If you think you have a tough time getting along in this world, imagine how rough it must be for the beautiful people—that’s the gist of an article written by a self-proclaimed attractive British woman named Samantha Brick who is getting slammed for her recent essay on pretty people problems.
On Monday, Samantha wrote about the perils being of pretty, but not before she listed all the perks: bottles of bubbly or wine sent to her restaurant table by men she doesn’t know, bartenders not making her pay for drinks, free train tickets and cab fares, and the list goes on. But as nice as all that sounds, Samantha says there’s an ugly downside to being so blessed in the looks department: jealous wives have cut her out of their lives, women have stopped being her friend, insecure bosses have barred her from promotions, and (gasp!) no one has ever asked her to be a bridesmaid. She also finds that “older women are the most hostile to beautiful women — perhaps because they feel their own bloom fading,” and with that observation, she says she “can’t wait for the wrinkles and the grey hair that will help me blend into the background.” Unfortunately, Samantha doesn’t realize she’s already blending in quite well with another group of women—crazies. Even Barbara Walters had to put her out on “The View” and let her know, sorry, Sammy, you’re just not all that attractive. But as much as I know this woman is hardly the cream of the British crop (and she does too), unfortunately I’ve seen her kind up close and personal.

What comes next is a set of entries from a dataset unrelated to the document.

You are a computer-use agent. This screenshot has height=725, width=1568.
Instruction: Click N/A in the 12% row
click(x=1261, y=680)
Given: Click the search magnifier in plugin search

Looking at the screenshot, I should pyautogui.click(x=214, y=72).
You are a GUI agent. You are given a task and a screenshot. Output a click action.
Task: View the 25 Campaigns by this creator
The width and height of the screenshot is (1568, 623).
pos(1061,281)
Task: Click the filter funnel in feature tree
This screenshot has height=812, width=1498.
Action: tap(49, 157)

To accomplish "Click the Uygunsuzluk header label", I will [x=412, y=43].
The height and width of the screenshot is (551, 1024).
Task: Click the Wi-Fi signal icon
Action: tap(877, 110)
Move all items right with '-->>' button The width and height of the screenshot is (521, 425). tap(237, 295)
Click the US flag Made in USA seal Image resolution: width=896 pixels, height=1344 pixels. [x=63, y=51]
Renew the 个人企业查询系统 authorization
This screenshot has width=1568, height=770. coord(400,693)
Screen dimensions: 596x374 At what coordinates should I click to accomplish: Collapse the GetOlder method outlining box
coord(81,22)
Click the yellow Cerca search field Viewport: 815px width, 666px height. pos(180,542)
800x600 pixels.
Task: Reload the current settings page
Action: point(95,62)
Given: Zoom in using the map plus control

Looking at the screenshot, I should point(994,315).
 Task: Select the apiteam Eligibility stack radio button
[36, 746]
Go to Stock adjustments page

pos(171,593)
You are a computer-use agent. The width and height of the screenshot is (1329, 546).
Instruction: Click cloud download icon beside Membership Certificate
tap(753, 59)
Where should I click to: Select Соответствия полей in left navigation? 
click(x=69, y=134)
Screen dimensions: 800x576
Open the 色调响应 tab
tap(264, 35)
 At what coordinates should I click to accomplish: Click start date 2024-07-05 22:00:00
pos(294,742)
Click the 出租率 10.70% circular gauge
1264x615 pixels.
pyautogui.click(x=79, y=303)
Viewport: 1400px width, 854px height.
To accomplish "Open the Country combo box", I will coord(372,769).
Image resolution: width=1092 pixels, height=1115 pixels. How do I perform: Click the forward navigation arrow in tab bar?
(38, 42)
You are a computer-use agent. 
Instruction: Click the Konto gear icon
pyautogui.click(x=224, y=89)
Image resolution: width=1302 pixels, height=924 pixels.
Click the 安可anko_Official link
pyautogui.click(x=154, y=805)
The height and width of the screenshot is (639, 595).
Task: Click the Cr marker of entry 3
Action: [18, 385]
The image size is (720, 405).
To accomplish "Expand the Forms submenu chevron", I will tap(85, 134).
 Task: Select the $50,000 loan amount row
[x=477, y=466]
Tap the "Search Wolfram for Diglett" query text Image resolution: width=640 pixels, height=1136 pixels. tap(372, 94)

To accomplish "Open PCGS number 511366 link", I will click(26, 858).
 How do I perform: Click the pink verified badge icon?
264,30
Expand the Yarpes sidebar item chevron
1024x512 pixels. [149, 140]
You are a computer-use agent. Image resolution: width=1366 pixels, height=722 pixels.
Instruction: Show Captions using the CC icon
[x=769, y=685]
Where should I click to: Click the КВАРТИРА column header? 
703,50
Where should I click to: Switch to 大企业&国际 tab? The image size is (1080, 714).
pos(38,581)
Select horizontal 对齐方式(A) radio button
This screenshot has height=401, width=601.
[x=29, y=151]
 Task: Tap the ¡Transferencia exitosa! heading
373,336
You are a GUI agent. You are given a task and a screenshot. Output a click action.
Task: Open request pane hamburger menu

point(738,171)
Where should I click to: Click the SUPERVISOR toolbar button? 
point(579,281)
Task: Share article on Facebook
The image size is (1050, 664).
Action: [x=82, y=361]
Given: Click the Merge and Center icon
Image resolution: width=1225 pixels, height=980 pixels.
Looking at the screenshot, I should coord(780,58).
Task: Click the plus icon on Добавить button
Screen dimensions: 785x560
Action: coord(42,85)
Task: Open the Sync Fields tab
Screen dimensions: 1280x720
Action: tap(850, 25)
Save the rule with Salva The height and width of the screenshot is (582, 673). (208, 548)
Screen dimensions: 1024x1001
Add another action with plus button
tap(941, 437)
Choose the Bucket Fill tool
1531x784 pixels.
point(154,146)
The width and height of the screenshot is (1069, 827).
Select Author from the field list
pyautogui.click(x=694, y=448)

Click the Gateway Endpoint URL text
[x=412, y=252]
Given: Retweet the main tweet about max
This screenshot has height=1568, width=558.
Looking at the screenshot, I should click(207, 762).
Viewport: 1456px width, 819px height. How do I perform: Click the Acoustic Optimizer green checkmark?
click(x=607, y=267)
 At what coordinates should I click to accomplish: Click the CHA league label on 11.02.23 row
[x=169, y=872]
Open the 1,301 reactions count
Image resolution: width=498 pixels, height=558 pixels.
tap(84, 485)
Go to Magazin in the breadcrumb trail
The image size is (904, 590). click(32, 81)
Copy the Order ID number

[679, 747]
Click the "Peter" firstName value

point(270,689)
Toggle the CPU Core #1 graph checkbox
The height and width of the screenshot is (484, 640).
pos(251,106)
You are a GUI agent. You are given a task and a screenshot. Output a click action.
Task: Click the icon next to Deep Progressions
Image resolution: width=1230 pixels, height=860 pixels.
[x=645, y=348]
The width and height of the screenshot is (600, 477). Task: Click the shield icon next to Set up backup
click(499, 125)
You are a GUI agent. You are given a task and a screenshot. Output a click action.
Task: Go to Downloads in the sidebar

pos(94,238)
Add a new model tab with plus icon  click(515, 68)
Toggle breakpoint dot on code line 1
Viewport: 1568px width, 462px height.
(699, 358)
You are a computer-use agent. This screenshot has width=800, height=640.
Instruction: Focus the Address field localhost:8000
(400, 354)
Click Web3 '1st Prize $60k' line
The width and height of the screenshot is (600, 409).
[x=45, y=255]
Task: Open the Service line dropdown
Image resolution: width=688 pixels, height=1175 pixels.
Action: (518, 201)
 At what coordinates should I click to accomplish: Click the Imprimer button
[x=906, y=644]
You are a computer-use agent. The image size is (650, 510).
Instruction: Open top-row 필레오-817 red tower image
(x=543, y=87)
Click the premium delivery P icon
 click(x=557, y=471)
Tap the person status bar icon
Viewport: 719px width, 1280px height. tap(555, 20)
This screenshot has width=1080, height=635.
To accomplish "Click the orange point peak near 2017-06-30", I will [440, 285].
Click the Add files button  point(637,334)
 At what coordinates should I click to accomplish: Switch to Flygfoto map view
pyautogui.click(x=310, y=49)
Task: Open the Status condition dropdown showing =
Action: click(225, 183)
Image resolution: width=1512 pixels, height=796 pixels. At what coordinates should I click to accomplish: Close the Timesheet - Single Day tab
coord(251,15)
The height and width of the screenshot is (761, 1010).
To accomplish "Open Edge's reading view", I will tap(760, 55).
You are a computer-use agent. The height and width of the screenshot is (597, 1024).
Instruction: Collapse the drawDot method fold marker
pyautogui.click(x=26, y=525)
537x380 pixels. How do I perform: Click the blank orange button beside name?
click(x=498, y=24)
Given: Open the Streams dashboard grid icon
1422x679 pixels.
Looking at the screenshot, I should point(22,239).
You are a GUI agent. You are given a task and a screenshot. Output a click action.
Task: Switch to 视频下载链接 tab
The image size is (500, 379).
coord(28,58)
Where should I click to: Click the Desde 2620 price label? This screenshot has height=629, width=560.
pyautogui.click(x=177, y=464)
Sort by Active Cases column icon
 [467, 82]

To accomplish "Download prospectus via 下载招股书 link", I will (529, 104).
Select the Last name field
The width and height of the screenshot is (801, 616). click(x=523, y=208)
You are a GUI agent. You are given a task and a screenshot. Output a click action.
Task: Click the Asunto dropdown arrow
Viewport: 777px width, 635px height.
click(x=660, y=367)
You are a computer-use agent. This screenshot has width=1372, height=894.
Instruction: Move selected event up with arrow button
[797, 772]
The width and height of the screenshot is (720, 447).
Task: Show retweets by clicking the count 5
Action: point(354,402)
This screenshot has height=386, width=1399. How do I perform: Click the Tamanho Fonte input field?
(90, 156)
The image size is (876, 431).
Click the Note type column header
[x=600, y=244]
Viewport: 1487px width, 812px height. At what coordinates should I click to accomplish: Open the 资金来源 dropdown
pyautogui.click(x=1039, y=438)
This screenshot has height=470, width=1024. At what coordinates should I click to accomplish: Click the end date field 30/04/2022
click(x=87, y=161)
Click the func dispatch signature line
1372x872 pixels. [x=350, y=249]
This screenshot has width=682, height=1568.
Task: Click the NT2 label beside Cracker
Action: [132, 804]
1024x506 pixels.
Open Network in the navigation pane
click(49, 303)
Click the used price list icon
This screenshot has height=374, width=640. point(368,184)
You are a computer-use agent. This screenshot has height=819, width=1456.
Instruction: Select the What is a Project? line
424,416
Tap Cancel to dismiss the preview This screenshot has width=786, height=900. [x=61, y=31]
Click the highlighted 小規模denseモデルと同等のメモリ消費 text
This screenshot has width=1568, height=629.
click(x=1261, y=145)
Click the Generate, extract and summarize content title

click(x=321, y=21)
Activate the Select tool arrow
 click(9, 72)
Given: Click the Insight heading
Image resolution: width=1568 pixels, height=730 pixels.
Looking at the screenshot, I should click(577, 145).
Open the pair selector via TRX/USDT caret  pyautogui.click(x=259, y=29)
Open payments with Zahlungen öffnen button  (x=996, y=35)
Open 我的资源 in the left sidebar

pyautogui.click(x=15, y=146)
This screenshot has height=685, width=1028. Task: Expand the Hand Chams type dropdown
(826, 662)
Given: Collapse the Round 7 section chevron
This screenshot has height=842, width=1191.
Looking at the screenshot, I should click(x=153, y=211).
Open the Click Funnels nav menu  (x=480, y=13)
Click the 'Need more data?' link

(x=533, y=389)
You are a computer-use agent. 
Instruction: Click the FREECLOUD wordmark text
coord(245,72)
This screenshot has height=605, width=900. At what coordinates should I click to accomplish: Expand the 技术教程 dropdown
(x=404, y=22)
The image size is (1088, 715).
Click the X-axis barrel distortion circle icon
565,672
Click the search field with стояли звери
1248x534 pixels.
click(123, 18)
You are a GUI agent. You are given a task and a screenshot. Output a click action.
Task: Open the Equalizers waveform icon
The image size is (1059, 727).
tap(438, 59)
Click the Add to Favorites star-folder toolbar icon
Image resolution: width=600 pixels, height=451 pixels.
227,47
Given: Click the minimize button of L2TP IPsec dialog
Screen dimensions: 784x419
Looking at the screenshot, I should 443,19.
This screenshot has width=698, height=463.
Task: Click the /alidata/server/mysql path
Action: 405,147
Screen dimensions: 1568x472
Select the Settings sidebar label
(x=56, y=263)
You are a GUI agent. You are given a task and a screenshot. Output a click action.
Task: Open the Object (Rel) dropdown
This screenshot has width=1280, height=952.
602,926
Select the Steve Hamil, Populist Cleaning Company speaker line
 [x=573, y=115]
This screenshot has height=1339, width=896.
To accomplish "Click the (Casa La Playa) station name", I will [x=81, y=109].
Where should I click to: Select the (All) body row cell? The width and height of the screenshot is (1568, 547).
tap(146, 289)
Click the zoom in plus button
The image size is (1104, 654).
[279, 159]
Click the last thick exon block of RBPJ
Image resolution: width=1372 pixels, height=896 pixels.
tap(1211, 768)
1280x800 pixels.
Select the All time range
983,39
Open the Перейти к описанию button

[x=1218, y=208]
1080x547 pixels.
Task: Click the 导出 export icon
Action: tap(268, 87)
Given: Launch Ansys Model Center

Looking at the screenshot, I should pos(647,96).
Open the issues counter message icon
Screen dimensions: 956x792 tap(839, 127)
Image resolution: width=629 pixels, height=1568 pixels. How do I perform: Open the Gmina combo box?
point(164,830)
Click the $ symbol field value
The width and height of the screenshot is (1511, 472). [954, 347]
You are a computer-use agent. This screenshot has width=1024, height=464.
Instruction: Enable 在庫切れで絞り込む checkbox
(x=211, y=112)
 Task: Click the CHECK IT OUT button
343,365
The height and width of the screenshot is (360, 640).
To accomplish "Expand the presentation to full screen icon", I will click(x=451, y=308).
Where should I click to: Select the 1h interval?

This is actually an issue I’ve been struggling with since I started hanging out with an old friend of mine more often. We have about the same lighter brown skin tone and longer hair and for some reason she’s trying to get me to buy into this sort of alternate universe where all people with a lighter complexion are automatically attractive and therefore superior to everyone else and I just can’t take it. When we go out she’ll point out girls who “aren’t that attractive to be light-skinned” and then I have to remind her those qualities don’t go hand in hand. Or she’ll tell me people probably aren’t speaking to us because of our looks and I’ll tell her no, they’re not speaking to you because you’re stank. Then I’m reminded that this is the same girl who told me like 10 years ago that there are people in the world who simply don’t like me because of my skin tone and hair texture; interestingly I haven’t had a single experience to back that theory up. What I have seen though is that whenever one of the bartenders who looks like she could be our more attractive sister comes to ask if we want a drink her attitude turns sour and she turns up her nose to ask me why she’s always in our face about a drink. Now who’s intimidated? Like Samantha, her “woe is pretty old me” problem is all about perception.